Я себя не обманываю, я знаю, что в жизни нет слишком большого смысла, а еще меньше в ней от Божественной сущности. Самая малость радости, самая малость несбывшихся желаний, немного любви, страсти и ревности, как у Али, и слишком много невыносимого. Все остальное — лишь миражи, маски, которые мы носим так долго, что со временем они срастаются с нашими лицами. Человек — как пустой глиняный горшок, который откликается эхом, вечно нам нужен кто-то другой, какой-то так называемый отец, какая-то златовласая единоутробная сестра, чтобы определить для себя, констатировать, кто мы и что мы, вечно нам нужны объятия, которых мы ждем и никак не можем дождаться.
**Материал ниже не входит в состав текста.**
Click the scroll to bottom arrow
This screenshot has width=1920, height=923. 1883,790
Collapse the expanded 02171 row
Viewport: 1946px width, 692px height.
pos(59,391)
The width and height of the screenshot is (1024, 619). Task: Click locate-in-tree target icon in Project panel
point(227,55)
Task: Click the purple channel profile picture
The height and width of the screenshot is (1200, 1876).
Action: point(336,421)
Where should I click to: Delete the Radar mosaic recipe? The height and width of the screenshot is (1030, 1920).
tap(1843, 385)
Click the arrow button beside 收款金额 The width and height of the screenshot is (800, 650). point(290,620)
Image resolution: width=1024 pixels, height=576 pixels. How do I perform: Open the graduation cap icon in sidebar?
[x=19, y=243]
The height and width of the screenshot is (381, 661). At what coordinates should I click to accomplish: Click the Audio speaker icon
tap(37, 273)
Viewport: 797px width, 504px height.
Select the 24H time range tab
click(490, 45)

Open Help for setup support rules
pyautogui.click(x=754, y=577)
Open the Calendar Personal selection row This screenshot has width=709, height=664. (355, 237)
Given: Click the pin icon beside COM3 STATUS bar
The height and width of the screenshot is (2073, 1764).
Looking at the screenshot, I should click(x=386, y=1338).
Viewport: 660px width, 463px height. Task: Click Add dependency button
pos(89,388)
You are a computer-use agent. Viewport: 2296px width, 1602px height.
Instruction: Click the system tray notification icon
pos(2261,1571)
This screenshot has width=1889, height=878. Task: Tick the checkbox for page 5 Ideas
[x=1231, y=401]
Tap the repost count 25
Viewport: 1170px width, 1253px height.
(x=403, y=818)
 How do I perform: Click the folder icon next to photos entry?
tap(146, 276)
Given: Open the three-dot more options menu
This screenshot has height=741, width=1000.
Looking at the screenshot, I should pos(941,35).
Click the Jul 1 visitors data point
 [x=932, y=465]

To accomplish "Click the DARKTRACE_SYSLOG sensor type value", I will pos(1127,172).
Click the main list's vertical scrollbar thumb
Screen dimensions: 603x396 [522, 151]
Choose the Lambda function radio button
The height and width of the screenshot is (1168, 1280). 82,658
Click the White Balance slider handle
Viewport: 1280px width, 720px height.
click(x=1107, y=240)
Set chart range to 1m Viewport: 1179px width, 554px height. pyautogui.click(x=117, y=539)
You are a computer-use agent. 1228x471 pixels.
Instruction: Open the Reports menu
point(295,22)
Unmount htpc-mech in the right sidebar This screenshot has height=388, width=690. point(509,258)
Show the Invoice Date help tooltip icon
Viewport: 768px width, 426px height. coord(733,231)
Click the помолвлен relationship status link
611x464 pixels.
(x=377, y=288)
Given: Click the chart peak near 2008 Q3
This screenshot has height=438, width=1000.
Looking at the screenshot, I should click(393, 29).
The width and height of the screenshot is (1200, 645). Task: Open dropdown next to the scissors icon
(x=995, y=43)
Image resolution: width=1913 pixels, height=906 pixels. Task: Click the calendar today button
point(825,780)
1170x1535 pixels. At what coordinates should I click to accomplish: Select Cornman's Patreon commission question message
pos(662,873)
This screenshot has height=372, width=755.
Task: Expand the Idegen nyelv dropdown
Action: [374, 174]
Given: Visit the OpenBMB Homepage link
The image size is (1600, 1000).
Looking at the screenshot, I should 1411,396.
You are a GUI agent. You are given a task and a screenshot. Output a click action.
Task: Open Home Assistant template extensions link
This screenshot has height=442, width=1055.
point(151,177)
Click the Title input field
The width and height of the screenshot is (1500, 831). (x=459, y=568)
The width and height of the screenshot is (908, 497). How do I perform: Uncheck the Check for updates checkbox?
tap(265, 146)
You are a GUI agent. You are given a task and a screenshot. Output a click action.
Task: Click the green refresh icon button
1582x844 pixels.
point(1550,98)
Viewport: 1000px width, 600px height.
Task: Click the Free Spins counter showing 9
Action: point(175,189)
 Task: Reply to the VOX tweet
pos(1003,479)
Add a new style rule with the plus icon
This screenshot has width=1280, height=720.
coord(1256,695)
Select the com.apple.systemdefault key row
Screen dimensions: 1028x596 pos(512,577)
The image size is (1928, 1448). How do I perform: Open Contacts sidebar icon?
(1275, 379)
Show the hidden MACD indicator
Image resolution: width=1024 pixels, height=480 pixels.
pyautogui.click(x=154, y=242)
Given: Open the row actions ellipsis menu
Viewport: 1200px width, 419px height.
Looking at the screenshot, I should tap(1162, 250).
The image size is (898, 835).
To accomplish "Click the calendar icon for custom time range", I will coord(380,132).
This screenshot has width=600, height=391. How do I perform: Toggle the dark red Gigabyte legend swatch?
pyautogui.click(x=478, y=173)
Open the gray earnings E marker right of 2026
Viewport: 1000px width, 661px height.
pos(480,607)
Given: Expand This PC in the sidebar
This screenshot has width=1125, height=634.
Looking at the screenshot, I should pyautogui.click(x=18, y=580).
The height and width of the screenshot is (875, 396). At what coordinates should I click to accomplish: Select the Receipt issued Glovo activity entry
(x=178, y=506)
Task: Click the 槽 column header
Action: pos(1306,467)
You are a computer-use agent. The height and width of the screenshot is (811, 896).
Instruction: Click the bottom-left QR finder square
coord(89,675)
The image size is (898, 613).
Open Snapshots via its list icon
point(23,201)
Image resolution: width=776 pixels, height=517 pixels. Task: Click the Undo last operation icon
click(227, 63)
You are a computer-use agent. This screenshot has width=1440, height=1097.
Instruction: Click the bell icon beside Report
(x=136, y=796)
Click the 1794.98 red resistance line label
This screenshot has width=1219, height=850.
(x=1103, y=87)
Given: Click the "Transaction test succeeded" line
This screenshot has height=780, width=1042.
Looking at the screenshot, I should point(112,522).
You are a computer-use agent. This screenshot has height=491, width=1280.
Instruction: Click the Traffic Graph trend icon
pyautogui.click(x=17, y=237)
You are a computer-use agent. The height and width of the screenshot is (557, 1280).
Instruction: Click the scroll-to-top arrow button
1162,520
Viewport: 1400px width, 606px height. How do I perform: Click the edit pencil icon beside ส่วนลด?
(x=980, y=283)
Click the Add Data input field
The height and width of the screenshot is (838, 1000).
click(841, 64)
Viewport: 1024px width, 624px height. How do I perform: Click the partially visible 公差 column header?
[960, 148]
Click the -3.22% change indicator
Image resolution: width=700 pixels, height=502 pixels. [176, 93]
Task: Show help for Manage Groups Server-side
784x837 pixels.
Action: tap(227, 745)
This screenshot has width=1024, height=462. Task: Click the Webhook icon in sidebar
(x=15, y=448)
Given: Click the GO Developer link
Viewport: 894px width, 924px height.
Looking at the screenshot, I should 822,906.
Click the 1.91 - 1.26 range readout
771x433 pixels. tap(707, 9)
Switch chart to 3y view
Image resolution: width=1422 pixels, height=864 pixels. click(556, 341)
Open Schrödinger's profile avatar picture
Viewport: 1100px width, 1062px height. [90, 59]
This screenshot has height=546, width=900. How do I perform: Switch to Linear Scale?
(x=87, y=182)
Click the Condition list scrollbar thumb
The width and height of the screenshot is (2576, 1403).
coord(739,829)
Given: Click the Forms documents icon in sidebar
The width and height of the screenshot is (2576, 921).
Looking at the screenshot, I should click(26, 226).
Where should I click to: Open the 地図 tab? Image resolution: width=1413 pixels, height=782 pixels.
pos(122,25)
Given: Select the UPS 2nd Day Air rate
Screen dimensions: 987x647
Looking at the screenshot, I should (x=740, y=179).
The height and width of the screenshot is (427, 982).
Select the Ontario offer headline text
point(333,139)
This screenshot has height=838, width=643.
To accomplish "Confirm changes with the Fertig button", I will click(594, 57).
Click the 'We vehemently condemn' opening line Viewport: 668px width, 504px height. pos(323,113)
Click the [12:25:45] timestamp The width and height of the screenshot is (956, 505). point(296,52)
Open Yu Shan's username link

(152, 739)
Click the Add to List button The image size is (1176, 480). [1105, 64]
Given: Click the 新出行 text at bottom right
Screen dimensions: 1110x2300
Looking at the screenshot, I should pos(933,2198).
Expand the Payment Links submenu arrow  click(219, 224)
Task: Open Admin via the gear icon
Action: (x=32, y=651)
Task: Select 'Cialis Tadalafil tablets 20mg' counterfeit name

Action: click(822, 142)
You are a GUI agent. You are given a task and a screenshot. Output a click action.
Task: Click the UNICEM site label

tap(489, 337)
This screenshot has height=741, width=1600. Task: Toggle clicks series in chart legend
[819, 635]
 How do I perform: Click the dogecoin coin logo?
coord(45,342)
Но даже когда, в конце концов, дожидаемся, они длятся недолго, протекают быстро, хм, а вот и сравнение: быстро, как вода этой горной реки.
Вот за этими раздумьями меня и настиг электрический разряд, из тех, что посылает высшая сила. Верхушка моей удочки резко нагнулась к воде, я дернул, видимо, сильнее, чем следовало, но оттого, что был полностью захвачен происходящим, я не думал, что делаю. Тем не менее, рыба оказалась на крючке и через секунду вылетела вверх из воды на целый метр, за этот миг я даже успел рассмотреть ее серебряное тело. Она рванулась вниз по течению, и мне оставалось только крепко держать удочку, потому что она, используя силу воды, тянула все сильнее и сильнее.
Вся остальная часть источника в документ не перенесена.